▶ [EXERCISE 1] In the Tcl event notifier text, what value does Tcl_DoOneEvent substitute when its flags argument is 0?
▶ [EXERCISE 2] Which procedures, besides Tcl_WaitForEvent and Tcl_SetTimer, does the Tcl event notifier text say must also be replaced to retarget the notifier?
▶ [EXERCISE 3] Continue the Tcl event notifier manual text from the point where it stops.

The procedures in this manual entry are the building blocks out of which the Tcl event notifier is constructed. The event notifier is the lowest layer in the Tcl event mechanism. It consists of three things:
Most Tcl applications need not worry about any of the internals of the Tcl notifier. However, the notifier now has enough flexibility to be retargeted either for a new platform or to use an external event loop (such as the Motif event loop, when Tcl is embedded in a Motif application). The procedures Tcl_WaitForEvent and Tcl_SetTimer are normally implemented by Tcl, but may be replaced with new versions to retarget the notifier (the Tcl_InitNotifier, Tcl_AlertNotifier, Tcl_FinalizeNotifier, Tcl_Sleep, Tcl_CreateFileHandler, and Tcl_DeleteFileHandler must also be replaced; see CREATING A NEW NOTIFIER below for details). The procedures Tcl_ServiceAll, Tcl_ServiceEvent, Tcl_GetServiceMode, and Tcl_SetServiceMode are provided to help connect Tcl's event loop to an external event loop such as Motif's.
The procedure Tcl_CreateEventSource creates a new event source. Its arguments specify the setup procedure and check procedure for the event source. SetupProc should match the following prototype:
typedef void Tcl_EventSetupProc( void *clientData, int flags);
The clientData argument will be the same as the clientData argument to Tcl_CreateEventSource; it is typically used to point to private information managed by the event source. The flags argument will be the same as the flags argument passed to Tcl_DoOneEvent except that it will never be 0 (Tcl_DoOneEvent replaces 0 with TCL_ALL_EVENTS). Flags indicates what kinds of events should be considered; if the bit corresponding to this event source is not set, the event source should return immediately without doing anything. For example, the file event source checks for the TCL_FILE_EVENTS bit.
SetupProc's job is to make sure that the application wakes up when events of the desired type occur. This is typically done in a platform-dependent fashion. For example, under Unix an event source might call Tcl_CreateFileHandler; under Windows it might request notification with a Windows event. For timer-driven event sources such as timer events or any polled event, the event source can call Tcl_SetMaxBlockTime to force the application to wake up after a specified time even if no events have occurred. If no event source calls Tcl_SetMaxBlockTime then Tcl_WaitForEvent will wait as long as necessary for an event to occur; otherwise, it will only wait as long as the shortest interval passed to Tcl_SetMaxBlockTime by one of the event sources. If an event source knows that it already has events ready to report, it can request a zero maximum block time. For example, the setup procedure for the X event source looks to see if there are events already queued. If there are, it calls Tcl_SetMaxBlockTime with a 0 block time so that Tcl_WaitForEvent does not block if there is no new data on the X connection. The timePtr argument to Tcl_WaitForEvent points to a structure that describes a time interval in seconds and microseconds:
typedef struct { long long sec; long usec; } Tcl_Time;
The usec field should be less than 1000000.

(Word and element location records)
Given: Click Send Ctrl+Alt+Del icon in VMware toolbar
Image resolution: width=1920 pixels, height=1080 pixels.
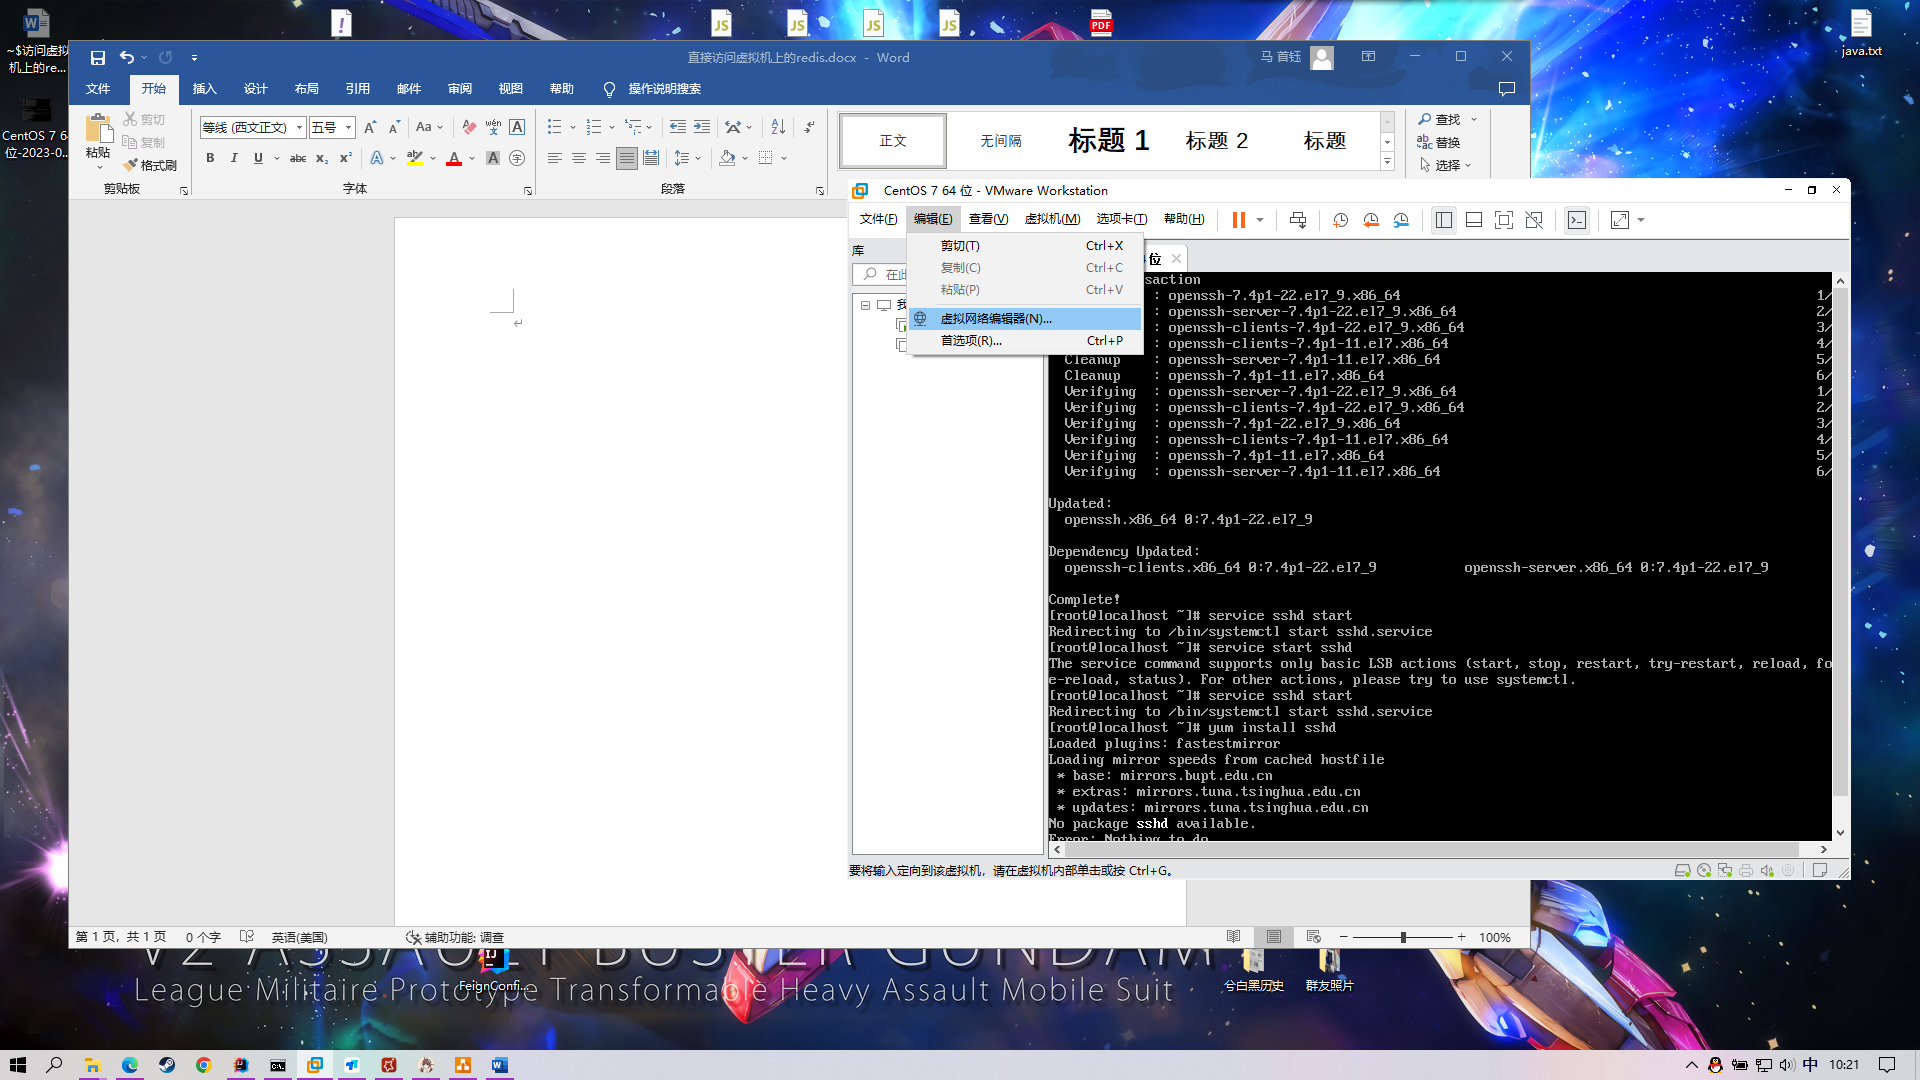Looking at the screenshot, I should click(x=1297, y=220).
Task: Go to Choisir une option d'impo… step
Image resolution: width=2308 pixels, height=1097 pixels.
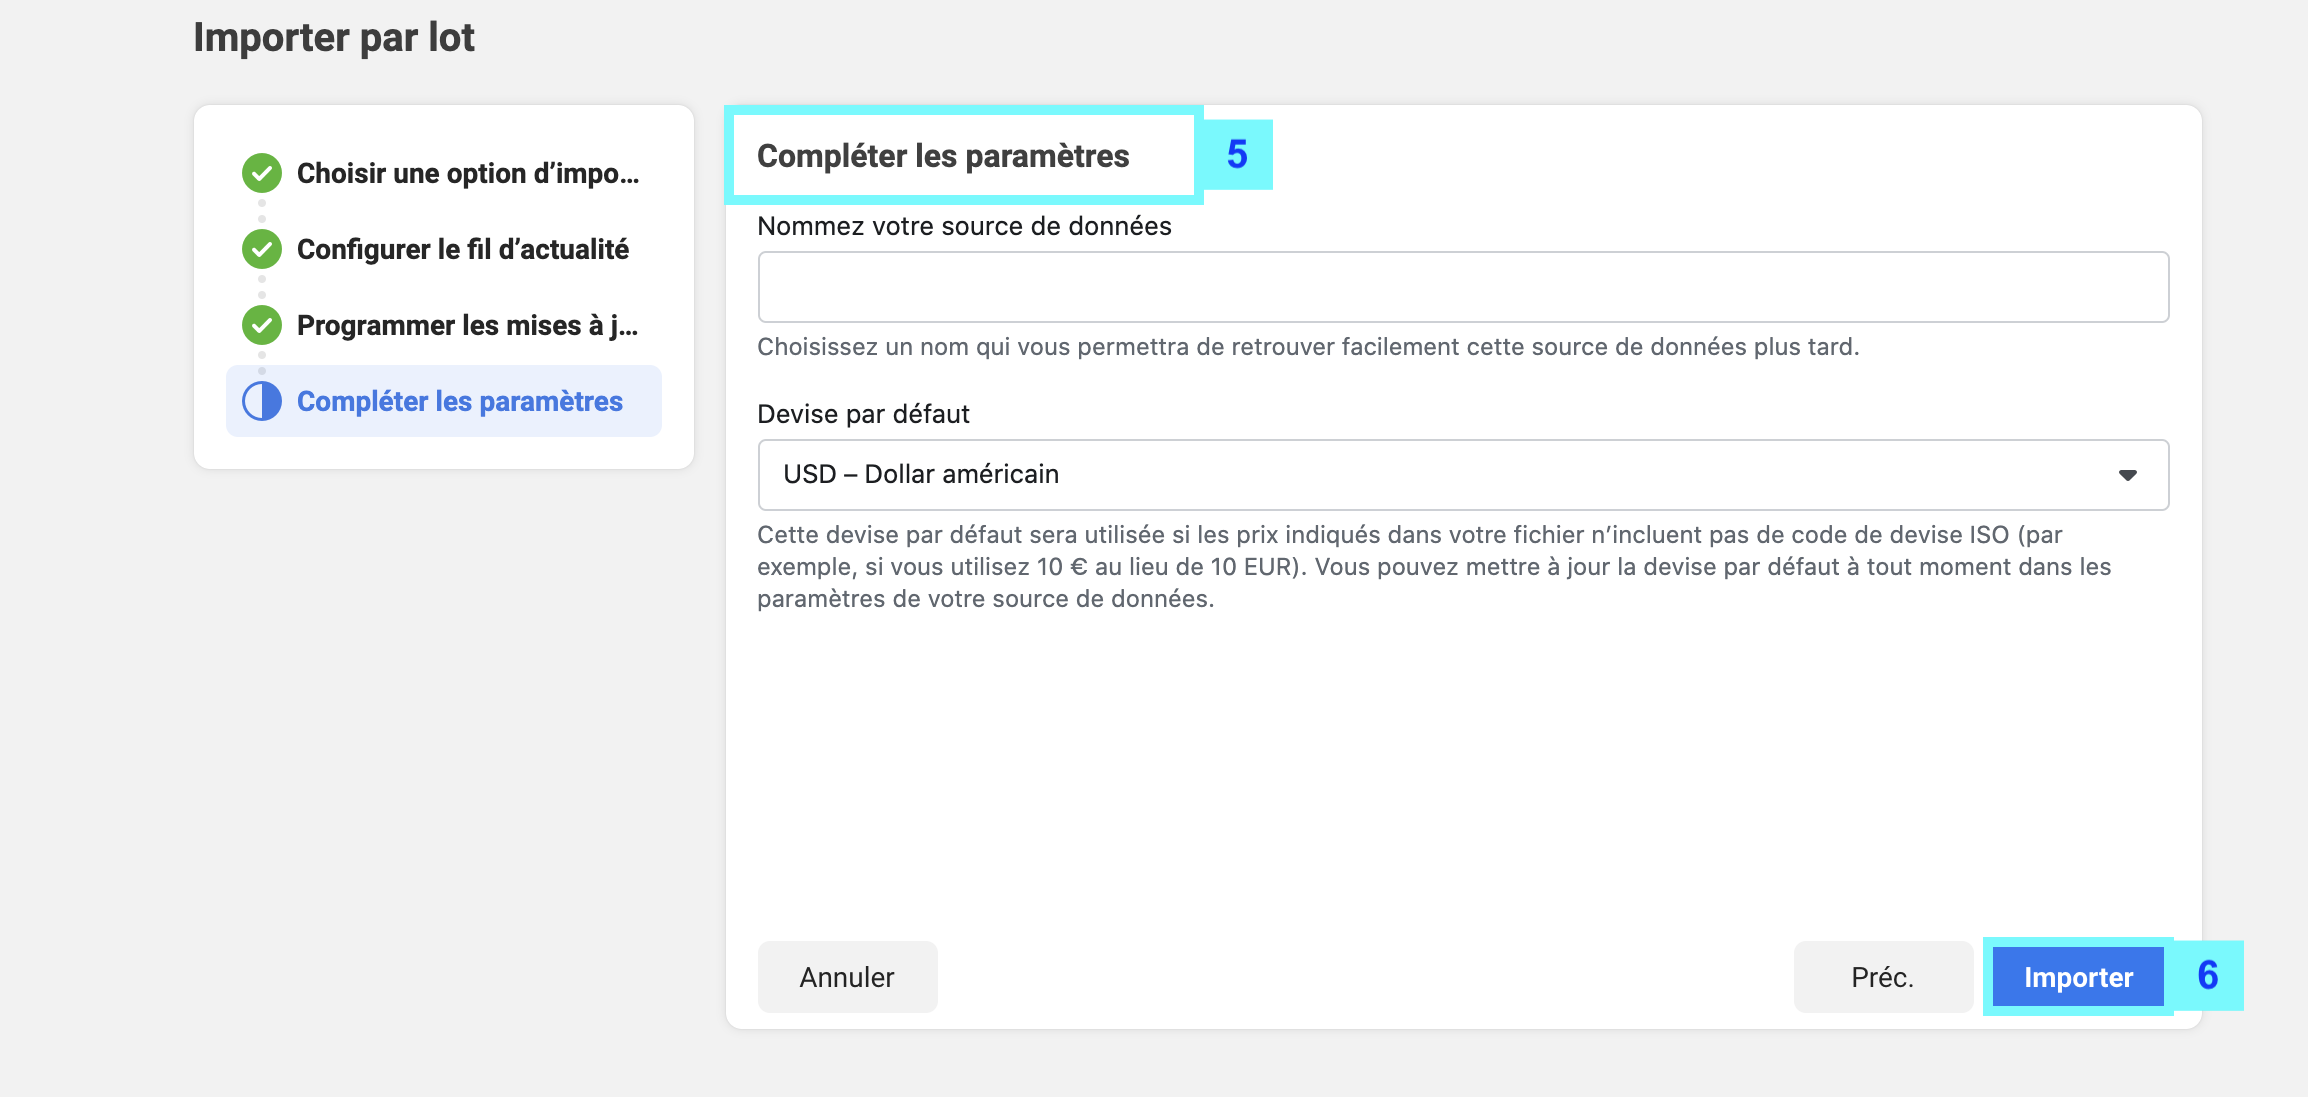Action: 468,173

▶ [EXERCISE RESPONSE 1] TCL_ALL_EVENTS

▶ [EXERCISE RESPONSE 2] Tcl_InitNotifier, Tcl_AlertNotifier, Tcl_FinalizeNotifier, Tcl_Sleep, Tcl_CreateFileHandler, and Tcl_DeleteFileHandler

▶ [EXERCISE RESPONSE 3]
Information provided to Tcl_SetMaxBlockTime is only used for the next call to Tcl_WaitForEvent; it is discarded after Tcl_WaitForEvent returns. The next time an event wait is done each of the event sources' setup procedures will be called again, and they can specify new information for that event wait.
If the application uses an external event loop rather than Tcl_DoOneEvent, the event sources may need to call Tcl_SetMaxBlockTime at other times. For example, if a new event handler is registered that needs to poll for events, the event source may call Tcl_SetMaxBlockTime to set the block time to zero to force the external event loop to call Tcl. In this case, Tcl_SetMaxBlockTime invokes Tcl_SetTimer with the shortest interval seen since the last call to Tcl_DoOneEvent or Tcl_ServiceAll.
In addition to the generic procedure Tcl_SetMaxBlockTime, other platform-specific procedures may also be available for setupProc, if there is additional information needed by Tcl_WaitForEvent on that platform. For example, on Unix systems the Tcl_CreateFileHandler interface can be used to wait for file events.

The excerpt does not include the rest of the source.